Full Length Research Paper
Diarrhoea, a major contributor to high mortality in children may be caused by an array of bacterial, viral or parasitic pathogens acting individually or synergistically. This study identified the bacterial pathogens associated with diarrhoea in children aged 0-24 months, established the frequency of diarrhoea caused by each pathogen encountered in diarrhoea and determined the antibiotic resistance pattern of the children's faecal isolates obtained to some commonly used antibiotics in the study environment. A total of 107 children within the age range 0-24 months presenting with diarrhoea and 115 apparently healthy children were recruited into this study. Stool samples or rectal swabs were collected and cultured using standard microbiological procedures. Recovered isolates were tested against commonly used antibiotics using disc diffusion method.
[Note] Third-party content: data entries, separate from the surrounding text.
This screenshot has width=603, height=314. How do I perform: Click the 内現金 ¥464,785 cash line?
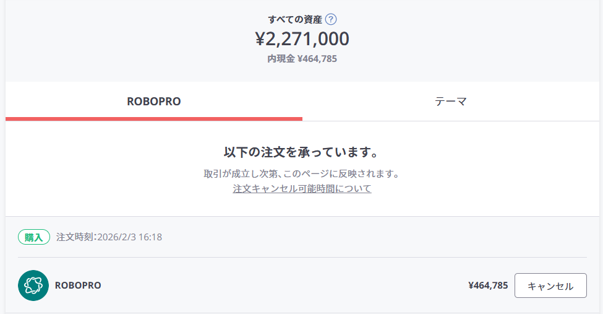click(x=302, y=59)
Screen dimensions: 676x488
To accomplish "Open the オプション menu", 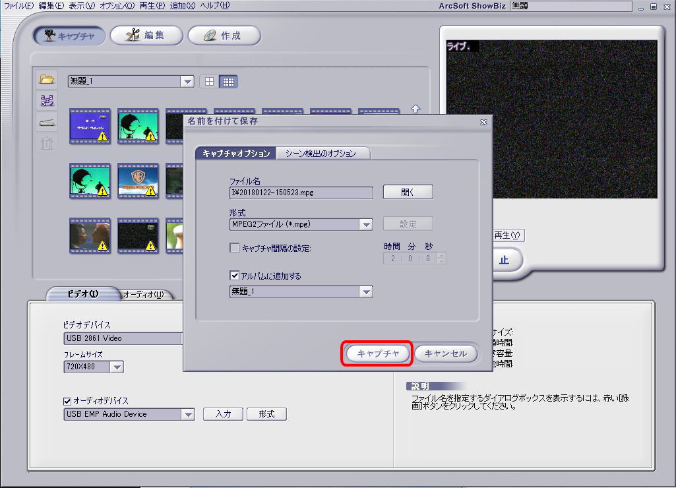I will pyautogui.click(x=117, y=5).
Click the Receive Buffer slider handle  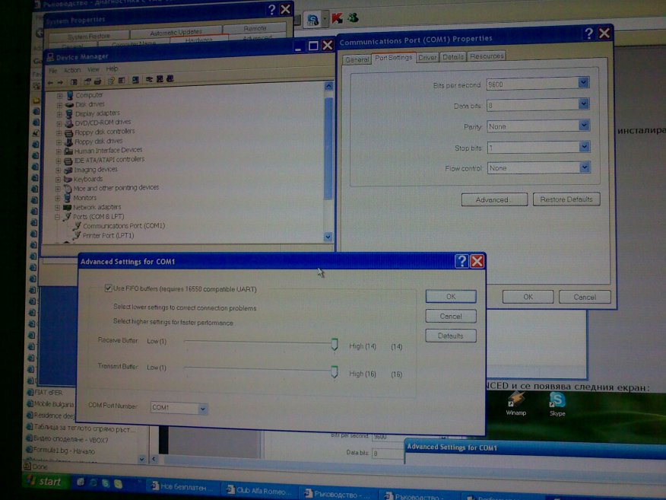point(334,345)
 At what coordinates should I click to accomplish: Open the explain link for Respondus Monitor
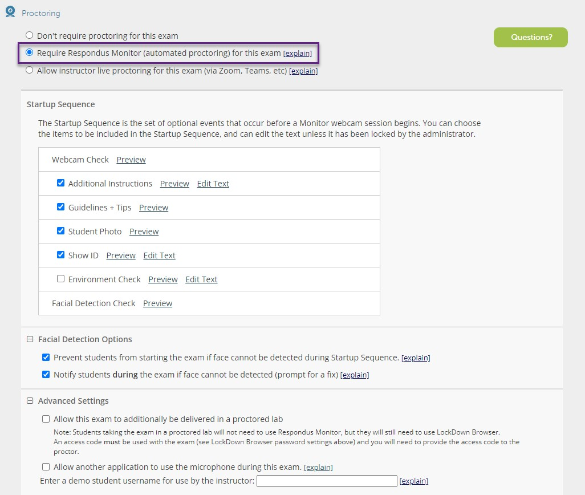point(298,52)
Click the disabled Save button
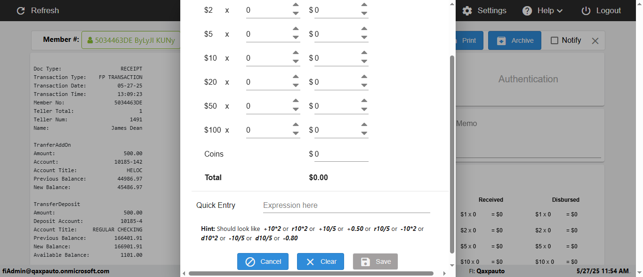Image resolution: width=643 pixels, height=277 pixels. click(375, 261)
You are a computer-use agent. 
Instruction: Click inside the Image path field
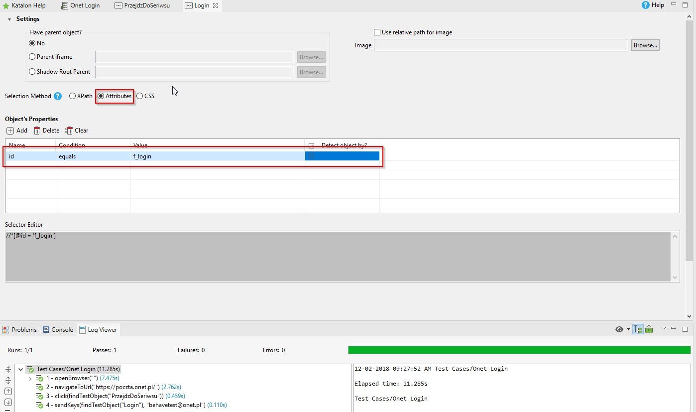coord(500,45)
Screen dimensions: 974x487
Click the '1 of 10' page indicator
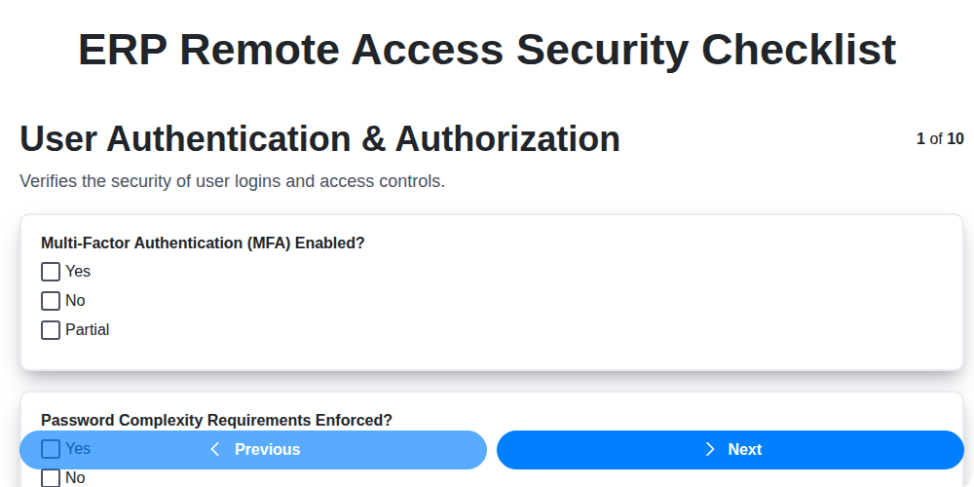tap(940, 139)
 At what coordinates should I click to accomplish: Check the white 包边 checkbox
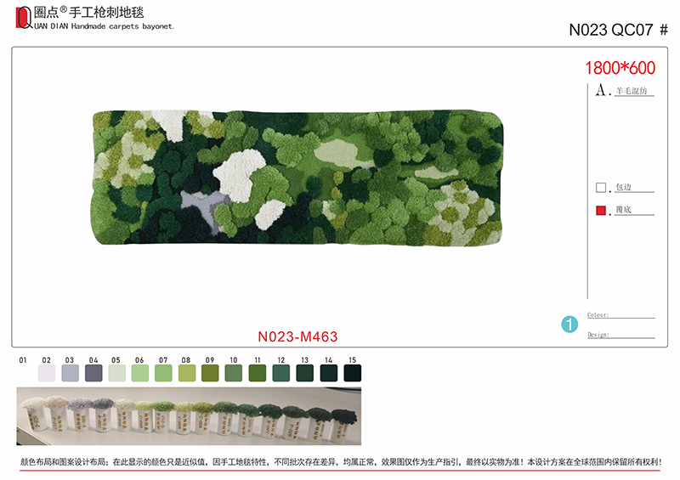(601, 187)

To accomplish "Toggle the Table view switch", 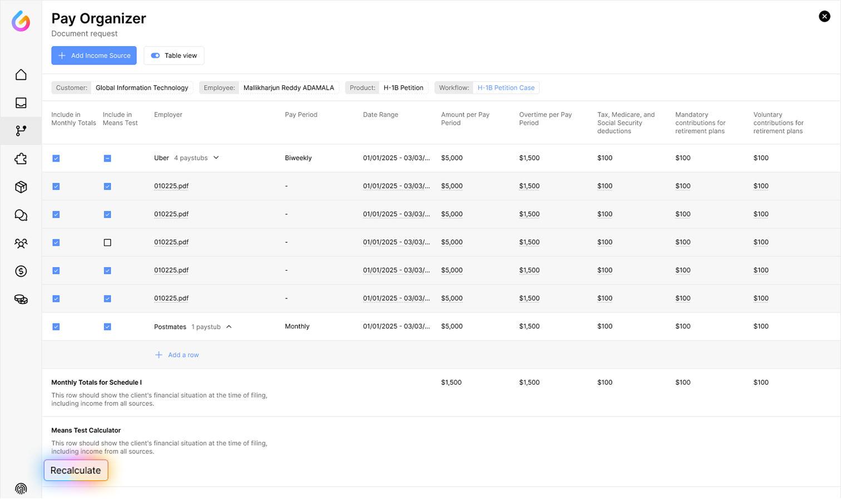I will (x=156, y=56).
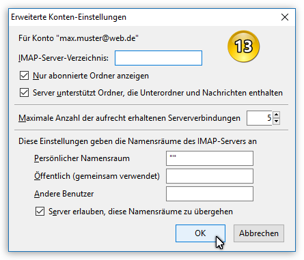304x260 pixels.
Task: Close the Erweiterte Konten-Einstellungen dialog via X
Action: click(285, 17)

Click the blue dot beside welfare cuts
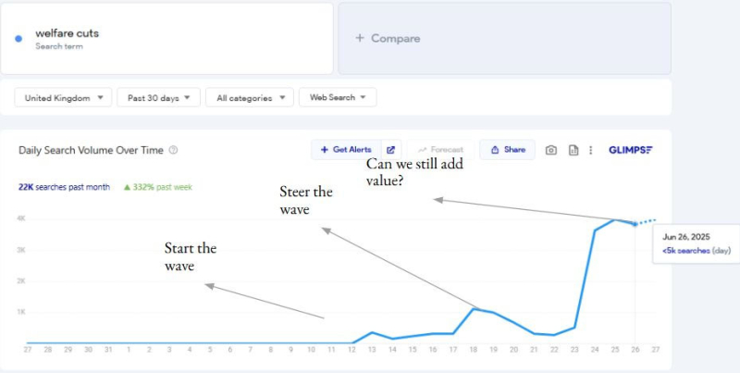tap(19, 38)
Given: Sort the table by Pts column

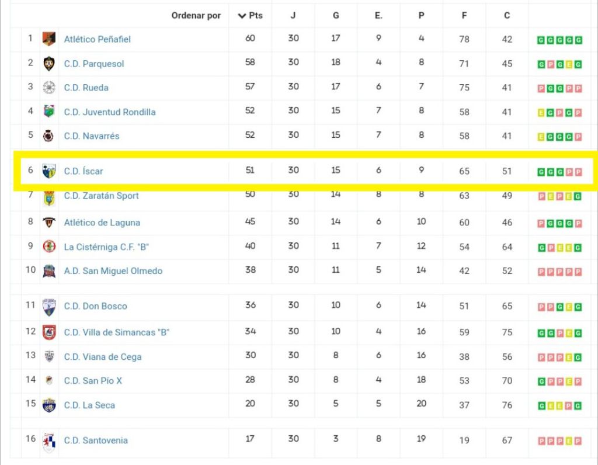Looking at the screenshot, I should tap(251, 16).
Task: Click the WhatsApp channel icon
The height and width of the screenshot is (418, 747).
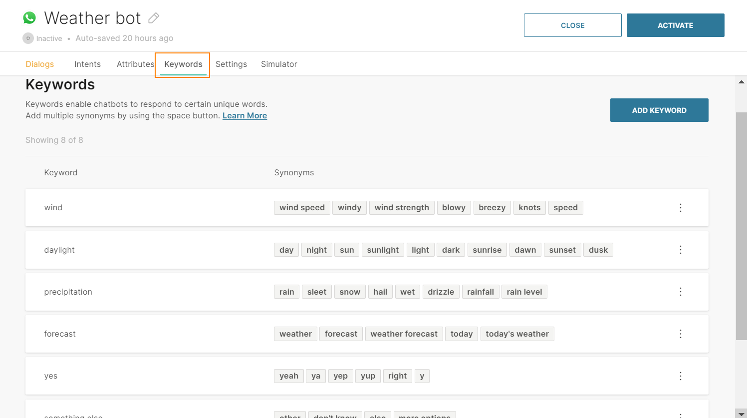Action: click(30, 18)
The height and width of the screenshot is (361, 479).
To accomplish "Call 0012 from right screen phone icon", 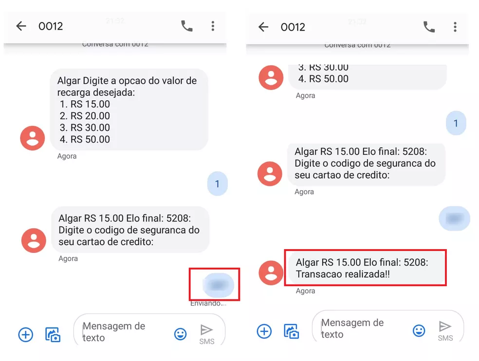I will pos(429,27).
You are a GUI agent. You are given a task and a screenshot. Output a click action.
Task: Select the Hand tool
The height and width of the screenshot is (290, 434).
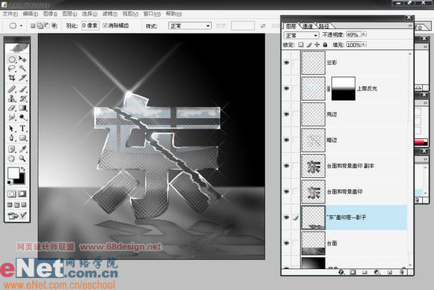click(12, 158)
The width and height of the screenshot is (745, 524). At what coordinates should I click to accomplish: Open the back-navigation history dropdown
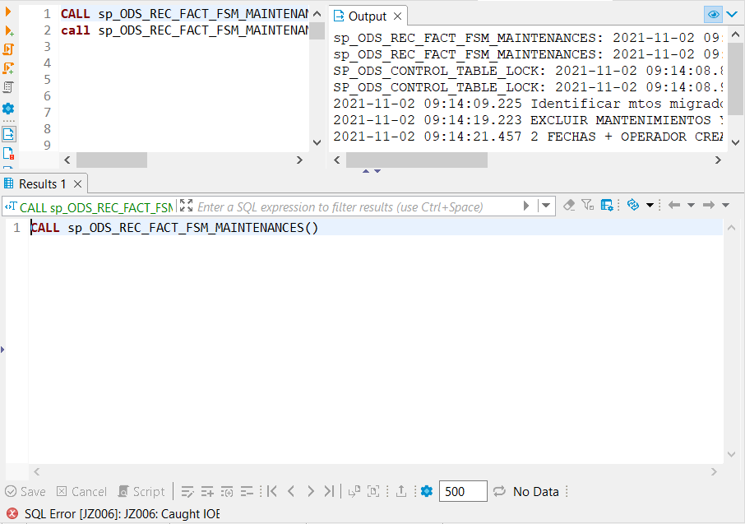click(x=691, y=206)
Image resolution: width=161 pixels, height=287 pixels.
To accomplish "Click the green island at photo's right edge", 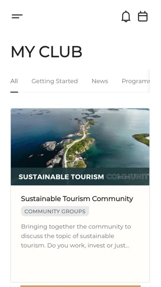I will point(141,139).
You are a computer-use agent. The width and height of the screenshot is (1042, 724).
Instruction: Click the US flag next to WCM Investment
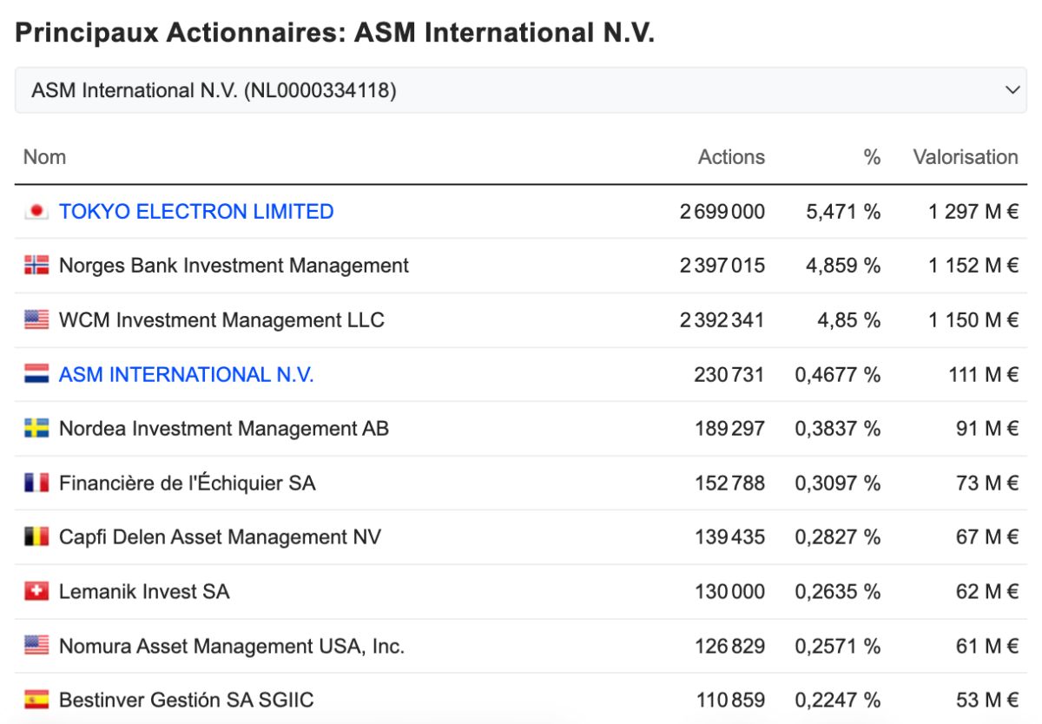36,319
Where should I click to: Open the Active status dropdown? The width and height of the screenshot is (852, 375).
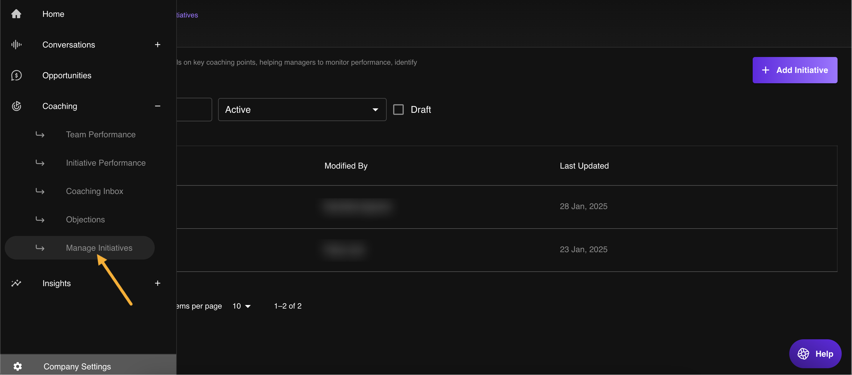pos(302,110)
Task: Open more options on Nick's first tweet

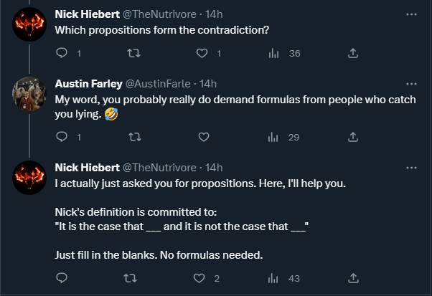Action: click(x=410, y=14)
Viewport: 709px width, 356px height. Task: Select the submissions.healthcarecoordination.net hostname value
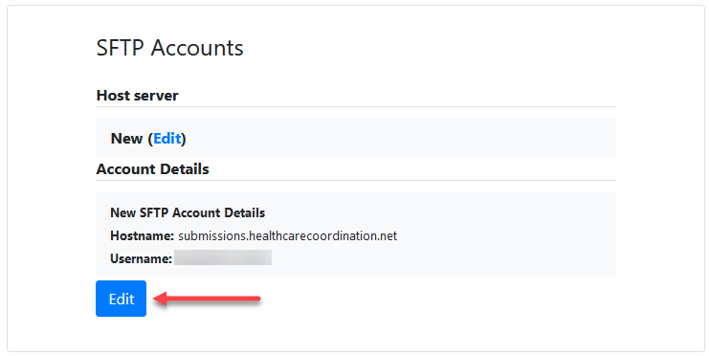(288, 235)
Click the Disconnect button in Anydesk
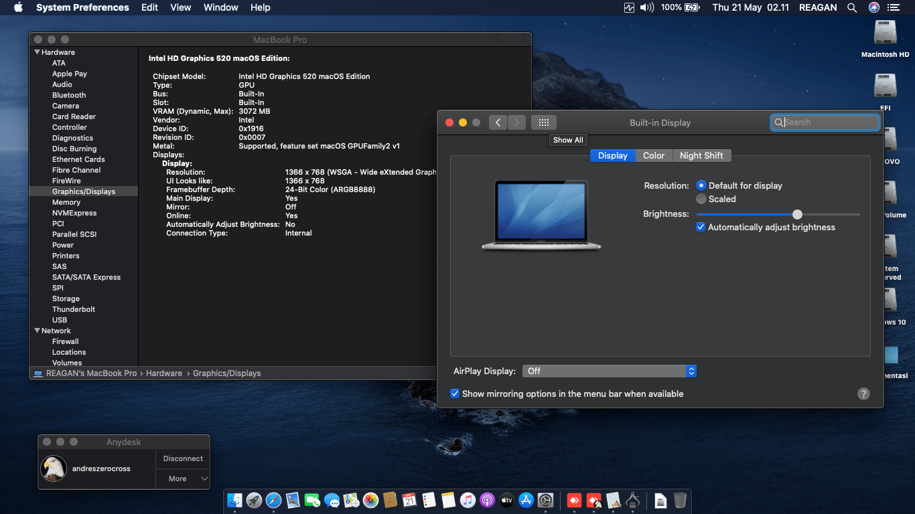The width and height of the screenshot is (915, 514). 183,458
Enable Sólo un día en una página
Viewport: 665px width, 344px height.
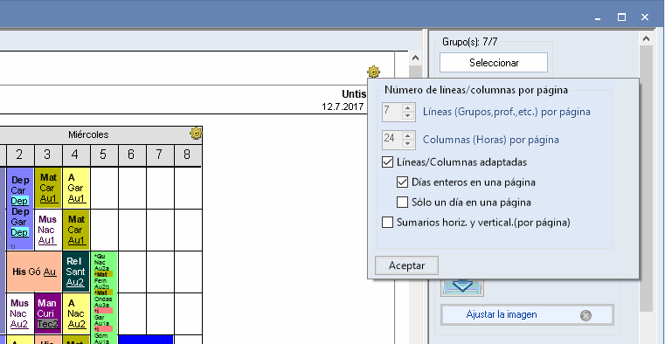pos(403,202)
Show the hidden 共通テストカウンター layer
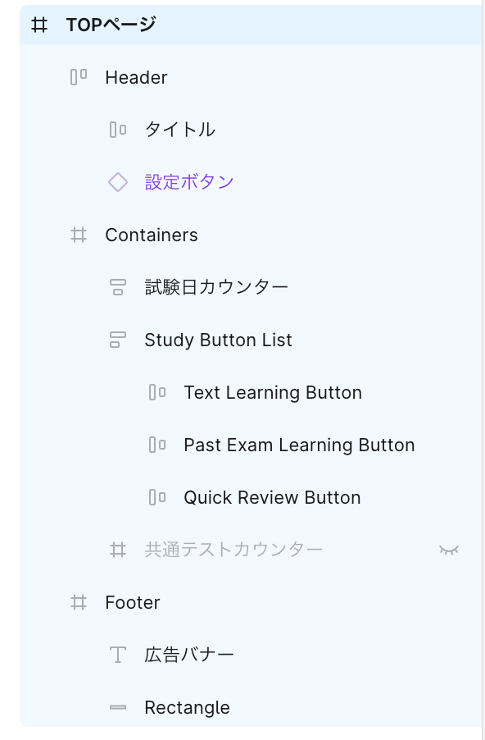This screenshot has width=485, height=740. pyautogui.click(x=449, y=550)

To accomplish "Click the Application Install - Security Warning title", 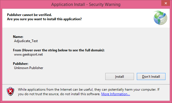I will point(86,4).
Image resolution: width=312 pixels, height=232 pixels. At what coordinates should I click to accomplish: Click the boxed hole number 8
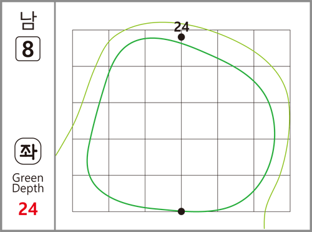click(28, 49)
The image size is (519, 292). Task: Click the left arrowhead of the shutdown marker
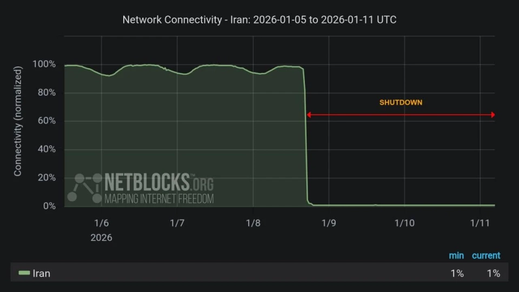pos(309,115)
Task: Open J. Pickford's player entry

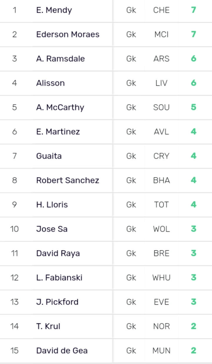Action: [x=57, y=302]
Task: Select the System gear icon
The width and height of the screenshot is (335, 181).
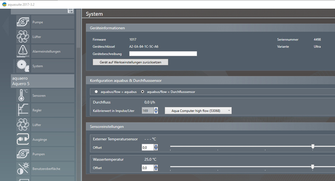Action: click(x=23, y=66)
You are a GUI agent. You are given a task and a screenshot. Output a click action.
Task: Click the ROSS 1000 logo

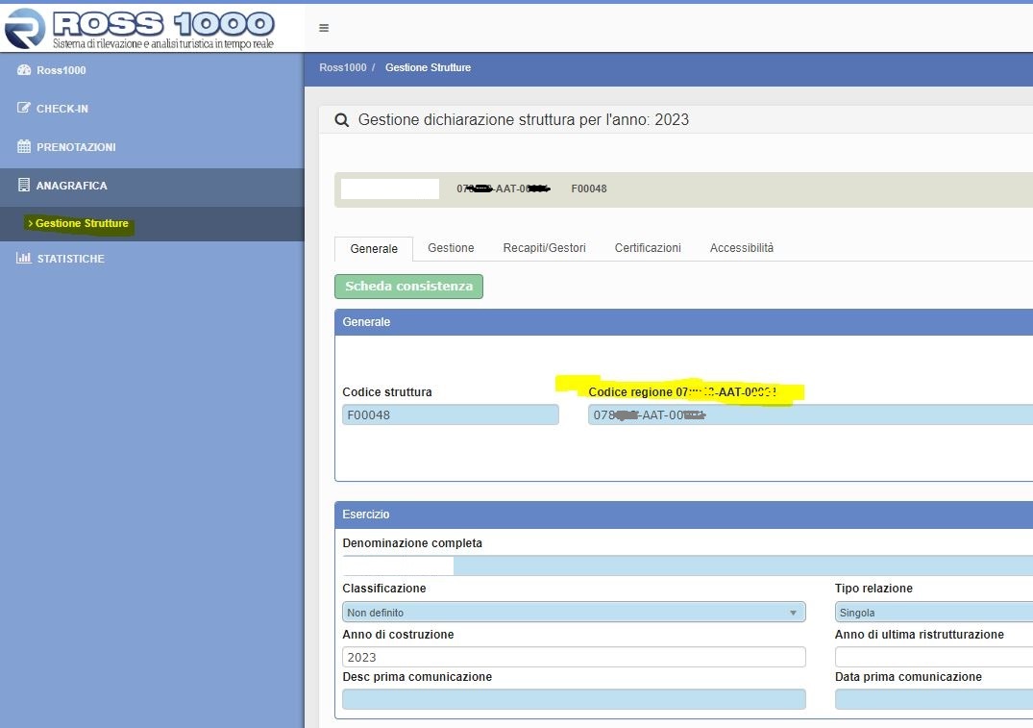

The isolation of enteric pathogens was found to be significantly (p<0.0001) higher among diarrhoeal children. Campylobacter spp. was the most frequently isolated enteric pathogen among diarrhoeal (17.8%) and apparently healthy (16.5%) children. There was no significant (p > 0.05) difference in the isolates recovered from both diarrhoeal and control subjects. The isolates were found to be multiply resistant to all the antibiotics tested. However, the incidence of resistance to commonly-used antibiotics was found to be less than 50%.
Key words: Diarrhoea, children, bacterial pathogens, antibiotic resistance, Ile-Ife.